#### DATASET CONTENT
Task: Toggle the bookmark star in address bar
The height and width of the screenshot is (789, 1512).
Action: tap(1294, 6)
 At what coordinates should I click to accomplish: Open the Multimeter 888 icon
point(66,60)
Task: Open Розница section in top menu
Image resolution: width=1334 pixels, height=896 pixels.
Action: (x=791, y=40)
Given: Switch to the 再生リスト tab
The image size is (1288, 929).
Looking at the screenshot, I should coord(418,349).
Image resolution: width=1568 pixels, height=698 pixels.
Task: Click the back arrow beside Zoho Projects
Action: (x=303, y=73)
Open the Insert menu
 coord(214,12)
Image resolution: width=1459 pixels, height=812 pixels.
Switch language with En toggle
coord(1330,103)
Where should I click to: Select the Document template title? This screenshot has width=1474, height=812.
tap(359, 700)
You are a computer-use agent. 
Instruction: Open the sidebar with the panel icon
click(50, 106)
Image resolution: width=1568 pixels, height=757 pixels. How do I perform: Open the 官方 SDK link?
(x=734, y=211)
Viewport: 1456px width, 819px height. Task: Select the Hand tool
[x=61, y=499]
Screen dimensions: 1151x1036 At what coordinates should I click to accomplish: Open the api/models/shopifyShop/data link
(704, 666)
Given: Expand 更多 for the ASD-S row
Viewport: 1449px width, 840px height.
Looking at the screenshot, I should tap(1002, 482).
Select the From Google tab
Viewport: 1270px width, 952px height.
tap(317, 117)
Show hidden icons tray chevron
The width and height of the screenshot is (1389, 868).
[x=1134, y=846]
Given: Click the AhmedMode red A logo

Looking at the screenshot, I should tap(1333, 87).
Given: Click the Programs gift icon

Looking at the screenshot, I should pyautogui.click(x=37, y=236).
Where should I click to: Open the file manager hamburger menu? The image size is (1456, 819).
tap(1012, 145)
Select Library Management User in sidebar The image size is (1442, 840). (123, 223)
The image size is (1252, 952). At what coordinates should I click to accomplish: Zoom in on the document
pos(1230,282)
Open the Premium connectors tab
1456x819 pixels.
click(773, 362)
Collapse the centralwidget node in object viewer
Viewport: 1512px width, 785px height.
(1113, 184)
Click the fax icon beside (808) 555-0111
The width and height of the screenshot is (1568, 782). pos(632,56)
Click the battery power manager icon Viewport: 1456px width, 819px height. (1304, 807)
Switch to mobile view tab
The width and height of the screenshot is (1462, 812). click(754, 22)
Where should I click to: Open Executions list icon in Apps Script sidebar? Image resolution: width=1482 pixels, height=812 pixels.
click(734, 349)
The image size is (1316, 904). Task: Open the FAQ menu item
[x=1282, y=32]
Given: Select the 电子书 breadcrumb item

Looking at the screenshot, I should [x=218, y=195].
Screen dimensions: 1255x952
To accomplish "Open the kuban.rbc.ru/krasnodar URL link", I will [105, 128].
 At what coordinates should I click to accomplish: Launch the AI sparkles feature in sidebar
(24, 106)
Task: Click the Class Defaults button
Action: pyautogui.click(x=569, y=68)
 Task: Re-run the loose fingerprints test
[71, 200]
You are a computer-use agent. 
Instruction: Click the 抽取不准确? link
########
Transcribe each record exactly as it is written above.

Task: Toggle the bookmark star in address bar
The height and width of the screenshot is (789, 1512).
Action: tap(1294, 6)
 At what coordinates should I click to accomplish: Open the Multimeter 888 icon
point(66,60)
Task: Open Розница section in top menu
Image resolution: width=1334 pixels, height=896 pixels.
Action: (x=791, y=40)
Given: Switch to the 再生リスト tab
The image size is (1288, 929).
Looking at the screenshot, I should coord(418,349).
Image resolution: width=1568 pixels, height=698 pixels.
Task: Click the back arrow beside Zoho Projects
Action: (x=303, y=73)
Open the Insert menu
 coord(214,12)
Image resolution: width=1459 pixels, height=812 pixels.
Switch language with En toggle
coord(1330,103)
Where should I click to: Select the Document template title? This screenshot has width=1474, height=812.
tap(359, 700)
You are a computer-use agent. 
Instruction: Open the sidebar with the panel icon
click(50, 106)
Image resolution: width=1568 pixels, height=757 pixels. How do I perform: Open the 官方 SDK link?
(x=734, y=211)
Viewport: 1456px width, 819px height. Task: Select the Hand tool
[x=61, y=499]
Screen dimensions: 1151x1036 At what coordinates should I click to accomplish: Open the api/models/shopifyShop/data link
(704, 666)
Given: Expand 更多 for the ASD-S row
Viewport: 1449px width, 840px height.
Looking at the screenshot, I should tap(1002, 482).
Select the From Google tab
Viewport: 1270px width, 952px height.
tap(317, 117)
Show hidden icons tray chevron
The width and height of the screenshot is (1389, 868).
[x=1134, y=846]
Given: Click the AhmedMode red A logo

Looking at the screenshot, I should tap(1333, 87).
Given: Click the Programs gift icon

Looking at the screenshot, I should pyautogui.click(x=37, y=236).
Where should I click to: Open the file manager hamburger menu? The image size is (1456, 819).
tap(1012, 145)
Select Library Management User in sidebar The image size is (1442, 840). (123, 223)
The image size is (1252, 952). At what coordinates should I click to accomplish: Zoom in on the document
pos(1230,282)
Open the Premium connectors tab
1456x819 pixels.
click(773, 362)
Collapse the centralwidget node in object viewer
Viewport: 1512px width, 785px height.
(1113, 184)
Click the fax icon beside (808) 555-0111
The width and height of the screenshot is (1568, 782). pos(632,56)
Click the battery power manager icon Viewport: 1456px width, 819px height. (1304, 807)
Switch to mobile view tab
The width and height of the screenshot is (1462, 812). click(754, 22)
Where should I click to: Open Executions list icon in Apps Script sidebar? Image resolution: width=1482 pixels, height=812 pixels.
click(734, 349)
The image size is (1316, 904). Task: Open the FAQ menu item
[x=1282, y=32]
Given: Select the 电子书 breadcrumb item

Looking at the screenshot, I should [x=218, y=195].
Screen dimensions: 1255x952
To accomplish "Open the kuban.rbc.ru/krasnodar URL link", I will [105, 128].
 At what coordinates should I click to accomplish: Launch the AI sparkles feature in sidebar
(24, 106)
Task: Click the Class Defaults button
Action: pyautogui.click(x=569, y=68)
 Task: Re-run the loose fingerprints test
[71, 200]
You are a computer-use agent. 
Instruction: Click the 抽取不准确? link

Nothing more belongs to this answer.